Dow hits 27,000 for first time ever - CNN

Federal Reserve Chairman Jerome Powell shored up rate cut hopes with his testimony before the Senate Banking Committee Thursday and House Financial Services Committee Wednesday.
The Dow (INDU) rose to a fresh all-time intraday high before pulling back slightly. It is up 0.4% or 111 points.
The S&P 500 (SPX) is up a modest 0.1%.The S&P 500 is on track to climb to a fresh all-time high on Thursday, having ended just some three points below the record it set on July 3. The Nasdaq Composite (COMP), which closed at a new all-time high of 8,203 points on Wednesday, slipped into negative territory.
The market shrugged off slightly higher-than-expected consumer price data, released earlier. Inflation rose 1.6% year-over-year in June, as expected, but core inflation rose slightly to 2.1%, versus the expected 2%. Rising inflation doesn't bode well for the interest rate cut the market is hoping for.
Expectations for a quarter-percentage-point cut at the Fed's July 31 meeting are 80%, with the remaining 20% hoping for a 50 basis point decrease, according to the CME's FedWatch tool.
In remarks before the House on Wednesday, Powell noted that inflation continued to be below the central bank's 2% target.
Powell also cited uncertainties about trade and the global economy as threats to US economic growth during his Wednesday testimony. The market read his comments to mean that an interest rate cut could come at the end of the month.

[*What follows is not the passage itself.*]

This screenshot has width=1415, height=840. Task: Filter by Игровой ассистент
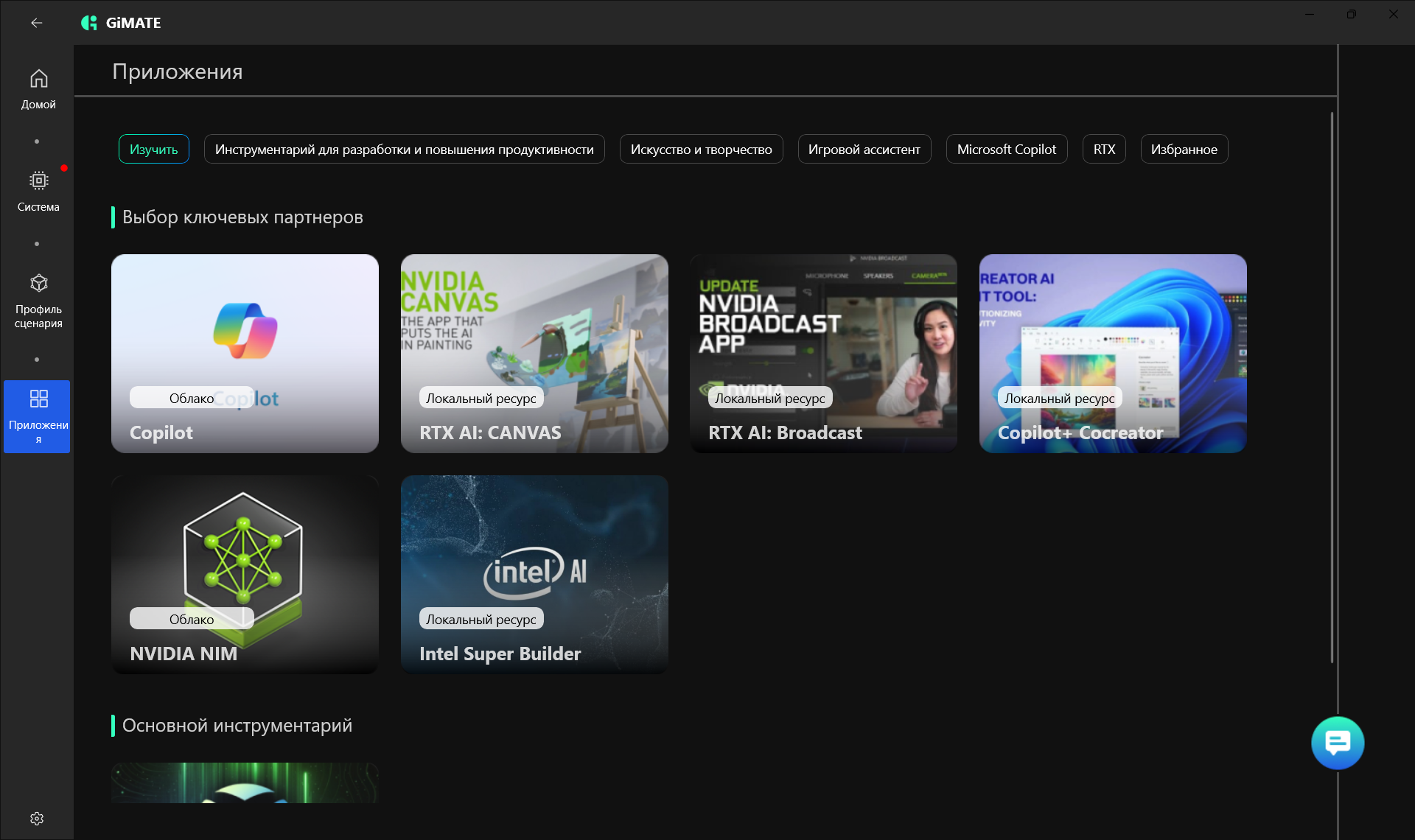pyautogui.click(x=864, y=149)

On the trade front, President Donald Trump earlier tweeted that China is "letting us down in that they have not been buying the agricultural products from our great farmers that they said they would."
The United States and China agreed a ceasefire on raising tariffs on the sidelines of the G20 summit in Japan last month.
Powell is appearing before the Senate Banking Committee on Thursday morning, where his two-day bi-annual testimony will conclude.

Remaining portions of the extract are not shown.